The funding environment has definitely changed over the course of the year. Things at the beginning of the year were just bananas—it felt like risk was just not being priced in. By mid-year, it started to rationalize a little. Partly because of the tech unicorns that went public and struggled. Sentiment has become more toned down, but I don’t think it’s a correction. It just hasn’t continued to rise.

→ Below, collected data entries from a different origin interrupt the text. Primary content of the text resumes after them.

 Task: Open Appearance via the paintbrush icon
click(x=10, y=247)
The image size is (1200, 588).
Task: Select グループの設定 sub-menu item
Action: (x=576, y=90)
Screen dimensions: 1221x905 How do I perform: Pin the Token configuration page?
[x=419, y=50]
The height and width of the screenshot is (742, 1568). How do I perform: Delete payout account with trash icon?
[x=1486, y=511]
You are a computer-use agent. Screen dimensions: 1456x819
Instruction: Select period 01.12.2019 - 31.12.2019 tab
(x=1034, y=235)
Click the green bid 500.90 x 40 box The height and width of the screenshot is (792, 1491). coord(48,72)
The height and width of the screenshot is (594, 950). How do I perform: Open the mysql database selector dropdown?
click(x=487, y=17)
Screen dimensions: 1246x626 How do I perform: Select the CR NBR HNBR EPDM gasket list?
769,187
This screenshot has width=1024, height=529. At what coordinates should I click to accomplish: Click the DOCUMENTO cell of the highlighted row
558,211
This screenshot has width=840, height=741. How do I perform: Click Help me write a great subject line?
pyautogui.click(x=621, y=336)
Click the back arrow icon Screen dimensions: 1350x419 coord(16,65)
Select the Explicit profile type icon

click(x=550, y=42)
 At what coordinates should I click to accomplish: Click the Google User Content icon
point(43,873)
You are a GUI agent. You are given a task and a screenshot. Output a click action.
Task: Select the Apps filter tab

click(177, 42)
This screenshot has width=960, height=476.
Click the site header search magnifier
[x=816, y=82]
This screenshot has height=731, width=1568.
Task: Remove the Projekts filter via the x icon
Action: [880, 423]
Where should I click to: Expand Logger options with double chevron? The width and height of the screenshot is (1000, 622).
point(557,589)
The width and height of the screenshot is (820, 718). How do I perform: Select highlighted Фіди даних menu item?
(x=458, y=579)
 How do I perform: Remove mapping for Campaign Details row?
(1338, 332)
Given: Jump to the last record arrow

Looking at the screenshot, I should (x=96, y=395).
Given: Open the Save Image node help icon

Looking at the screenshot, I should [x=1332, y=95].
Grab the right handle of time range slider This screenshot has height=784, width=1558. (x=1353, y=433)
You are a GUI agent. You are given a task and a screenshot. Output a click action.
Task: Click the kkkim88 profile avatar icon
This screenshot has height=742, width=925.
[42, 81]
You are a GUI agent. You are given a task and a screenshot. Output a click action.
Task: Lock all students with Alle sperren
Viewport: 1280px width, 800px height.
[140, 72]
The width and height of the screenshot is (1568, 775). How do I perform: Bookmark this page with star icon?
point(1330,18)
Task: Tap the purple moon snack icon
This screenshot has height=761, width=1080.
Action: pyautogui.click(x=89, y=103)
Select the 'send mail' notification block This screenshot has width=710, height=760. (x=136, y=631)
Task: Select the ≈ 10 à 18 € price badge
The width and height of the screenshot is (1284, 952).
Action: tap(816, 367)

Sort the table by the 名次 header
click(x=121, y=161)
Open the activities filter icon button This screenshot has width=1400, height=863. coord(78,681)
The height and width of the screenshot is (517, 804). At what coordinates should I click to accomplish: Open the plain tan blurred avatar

Amy Belt Raimundo, Managing Director, Kaiser Permanente Ventures
Looking beyond the money, tailwinds for digital health continue as policymakers extend the foundation for a connected healthcare system
Federal policy can sustain the direction of innovation by setting rules and standards and reducing regulatory uncertainty. In 2019, CMS, ONC, and FDA continued to establish the rules of the game for the connected healthcare system:
- CMS set reimbursement codes for remote patient monitoring (RPM)
- FDA completed retrospective testing of the Precertification program
- ONC finished collecting public comments regarding its proposed data blocking rules
Collectively, these policies are building blocks of the federal government’s digital health technology policy, adding to the foundation laid out by the HITECH Act one decade ago. The long-term commitment to the digitization of healthcare lends the sector some resilience to short-term market fluctuations.
A special thank you to our generous corporate partners for their continued support. For access to this year’s full Digital Health Market Update and investment databases, get in touch about becoming a Rock Health partner.
Thank you to our contributors
This report would not have been possible without the help of a number of individuals who have graciously shared their expertise:
- Alyssa Jaffee, Vice President, 7wire Ventures
- Amy Belt Raimundo, Managing Director, Kaiser Permanente Ventures
- Michael Greeley, General Partner, Flare Capital Partners
Stay up to date with the latest headlines in healthcare technology and new Rock Health research. Subscribe to the Rock Weekly.
Footnotes
1Change Healthcare is not included in this calculation because it was previously acquired by McKesson, then spun out as an IPO. This makes it difficult to disentangle pre-acquisition value creation from post-acquisition value-creation.
2This is a measure of the return an investor would have received if they bought a number of shares proportional to the market cap of each company in the index and held it from January 1, 2019 to December 31, 2019. Only companies that were publicly traded for the entire year are included in this calculation.